Monday, 15 April 2024 13:25

Data of Terroir: Understanding regional variation in Marlborough

Written by  Nadine Worley

Collective data from more than 1,000 Marlborough Sauvignon Blanc vineyards is helping grow understanding of the region's terroir.

A recent paper in the Australian Journal of Grape and Wine Research – Underpinning Terroir with Data: Integrating Vineyard Performance Metrics with Soil and Climate Data to Better Understand Within-Region Variation in Marlborough, New Zealand – uses yield and harvest dates supplied by local wine companies. Lead researcher Dr Rob Bramley, Senior Principal Research Scientist at CSIRO in Adelaide, has done similar studies in the Barossa Valley and Margaret River with publicly available soil and climate data, but says the Marlborough study was able to take that a step further. “Wine companies already collect a huge amount of data for their own purposes, and it is a great credit to the growers and wine companies in Marlborough that they were willing to share their data. The overwhelming majority of people who we asked for data were willing to contribute it and I think the study shows the power of doing that”.

The project’s initial purpose was to address the question of whether there are areas in Marlborough that are sufficiently similar “that under the same kind of management, you can make measurements in one place to help you make a decision in another”, he says. But that quickly became much more of a “terroir question”. The research team was able to overlay data on vineyard performance (yield and harvest date) with biophysical data (soils and climate) to give a holistic view of regional-scale variation in the terroir of Marlborough. The study concluded that the Marlborough region has characteristically variable Sauvignon Blanc production, with a key finding being the apparent distinction between the Wairau and Awatere valleys. “Interestingly, the delineations that we’ve identified are a little bit different to those which have been identified previously.
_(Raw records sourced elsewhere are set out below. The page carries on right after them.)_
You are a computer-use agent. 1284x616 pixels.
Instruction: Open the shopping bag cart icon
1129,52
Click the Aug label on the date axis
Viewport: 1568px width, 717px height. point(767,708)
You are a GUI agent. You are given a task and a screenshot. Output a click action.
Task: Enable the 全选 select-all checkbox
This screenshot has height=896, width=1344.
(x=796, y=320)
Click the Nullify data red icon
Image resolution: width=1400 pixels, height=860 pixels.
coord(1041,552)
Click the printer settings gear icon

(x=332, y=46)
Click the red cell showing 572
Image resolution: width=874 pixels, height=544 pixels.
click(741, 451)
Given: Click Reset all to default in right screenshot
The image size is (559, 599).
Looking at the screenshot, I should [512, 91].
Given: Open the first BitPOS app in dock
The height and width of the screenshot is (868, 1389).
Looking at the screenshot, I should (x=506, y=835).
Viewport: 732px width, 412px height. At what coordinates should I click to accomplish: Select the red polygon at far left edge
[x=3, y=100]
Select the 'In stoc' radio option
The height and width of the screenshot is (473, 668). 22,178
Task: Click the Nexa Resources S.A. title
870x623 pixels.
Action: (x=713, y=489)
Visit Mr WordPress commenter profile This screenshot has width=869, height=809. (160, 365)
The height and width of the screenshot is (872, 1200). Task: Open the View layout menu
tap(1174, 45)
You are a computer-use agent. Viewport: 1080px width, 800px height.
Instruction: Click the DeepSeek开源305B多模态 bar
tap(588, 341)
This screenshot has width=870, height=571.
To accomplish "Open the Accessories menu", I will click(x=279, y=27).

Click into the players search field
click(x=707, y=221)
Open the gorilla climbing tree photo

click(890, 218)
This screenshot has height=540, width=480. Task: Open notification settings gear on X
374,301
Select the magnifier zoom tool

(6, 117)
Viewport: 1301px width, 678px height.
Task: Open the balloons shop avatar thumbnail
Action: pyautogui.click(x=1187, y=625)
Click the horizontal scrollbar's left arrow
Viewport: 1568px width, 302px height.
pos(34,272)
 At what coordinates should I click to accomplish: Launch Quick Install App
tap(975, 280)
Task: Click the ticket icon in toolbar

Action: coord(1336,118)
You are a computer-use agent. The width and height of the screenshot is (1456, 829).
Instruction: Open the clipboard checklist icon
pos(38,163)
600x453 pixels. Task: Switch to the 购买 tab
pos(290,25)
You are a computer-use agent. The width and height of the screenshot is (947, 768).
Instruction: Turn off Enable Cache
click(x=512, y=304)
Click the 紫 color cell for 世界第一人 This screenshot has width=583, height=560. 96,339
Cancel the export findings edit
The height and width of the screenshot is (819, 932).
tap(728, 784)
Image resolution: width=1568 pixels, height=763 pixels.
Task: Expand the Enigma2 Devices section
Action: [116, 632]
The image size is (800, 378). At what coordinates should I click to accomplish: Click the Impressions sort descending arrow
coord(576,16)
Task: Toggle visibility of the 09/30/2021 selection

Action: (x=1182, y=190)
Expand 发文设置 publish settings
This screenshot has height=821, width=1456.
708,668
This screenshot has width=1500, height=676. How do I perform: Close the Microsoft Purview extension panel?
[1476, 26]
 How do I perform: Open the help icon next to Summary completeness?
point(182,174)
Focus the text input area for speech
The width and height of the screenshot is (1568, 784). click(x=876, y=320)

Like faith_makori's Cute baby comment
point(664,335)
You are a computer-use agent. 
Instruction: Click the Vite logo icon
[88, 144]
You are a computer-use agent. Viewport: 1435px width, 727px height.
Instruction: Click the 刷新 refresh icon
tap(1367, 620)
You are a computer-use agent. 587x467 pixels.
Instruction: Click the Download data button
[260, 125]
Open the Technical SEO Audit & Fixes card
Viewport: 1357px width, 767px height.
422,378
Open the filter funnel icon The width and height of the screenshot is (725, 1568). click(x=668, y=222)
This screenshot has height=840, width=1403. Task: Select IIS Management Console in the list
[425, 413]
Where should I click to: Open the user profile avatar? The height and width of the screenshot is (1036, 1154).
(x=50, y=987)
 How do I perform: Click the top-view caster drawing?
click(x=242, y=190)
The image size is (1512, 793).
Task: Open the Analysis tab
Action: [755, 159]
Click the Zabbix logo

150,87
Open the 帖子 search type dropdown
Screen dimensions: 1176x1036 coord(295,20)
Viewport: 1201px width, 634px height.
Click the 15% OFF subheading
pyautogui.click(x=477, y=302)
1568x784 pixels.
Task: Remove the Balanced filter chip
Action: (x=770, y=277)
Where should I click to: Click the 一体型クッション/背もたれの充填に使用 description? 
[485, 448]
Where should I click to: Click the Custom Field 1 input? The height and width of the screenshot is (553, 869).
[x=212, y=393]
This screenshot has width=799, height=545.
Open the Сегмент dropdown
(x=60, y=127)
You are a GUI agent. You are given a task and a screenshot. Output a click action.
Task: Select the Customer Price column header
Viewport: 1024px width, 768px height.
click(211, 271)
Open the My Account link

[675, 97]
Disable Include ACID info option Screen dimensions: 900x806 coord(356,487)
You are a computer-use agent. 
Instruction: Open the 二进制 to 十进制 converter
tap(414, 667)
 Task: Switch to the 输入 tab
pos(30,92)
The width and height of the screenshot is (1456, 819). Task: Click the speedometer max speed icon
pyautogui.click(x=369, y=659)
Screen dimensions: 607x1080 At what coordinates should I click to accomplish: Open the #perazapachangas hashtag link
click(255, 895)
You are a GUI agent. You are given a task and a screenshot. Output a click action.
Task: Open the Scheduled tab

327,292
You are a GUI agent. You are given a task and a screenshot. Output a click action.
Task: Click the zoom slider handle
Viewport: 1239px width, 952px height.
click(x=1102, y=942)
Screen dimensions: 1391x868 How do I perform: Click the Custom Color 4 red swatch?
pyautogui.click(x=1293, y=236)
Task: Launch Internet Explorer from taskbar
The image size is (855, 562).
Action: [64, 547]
The Wairau and Awatere Valleys are very clearly quite different and then there is an area in the lower Wairau which is inherently higher yielding than anywhere else and that’s quite clearly associated with its much siltier soils.”

Co-author Dr Mike Trought has had a long interest in Marlborough terroir and says the study also highlighted pockets of the Wairau plains that consistently appear to be lower yielding. The study is a first step, highlighting research opportunities to “further understand the ’why?’ behind regional variability”, Mike says. “There are a lot of hypotheses as to why we see these variations... If you look at the soil types, one area is distinctly different to other areas on the Wairau Plain. If it is simply high water holding capacity, then why doesn’t irrigation have the same effect? If it is a nutritional effect, how will fertiliser alter that?”

The study points to future implications for many aspects of the Marlborough industry, from vineyard management and winery logistics to future planning around regional expansion and contraction. The study can start conversations about subregionality in Marlborough and “to what extent our knowledge of subregional differences can be used in the marketing perspective”, Mike says. “While some wines comparing various vineyards at the same harvest soluble solids were made during the Sauvignon Blanc research programme, the number of sites were limited,” he adds.
Rob would like the research to delve into the resulting wines. “If we could analyse some fruit chemistry or get some sensory analysis done based on the clustering that we’ve identified, it would be very interesting to see to what extent those differences are expressed in the wines.”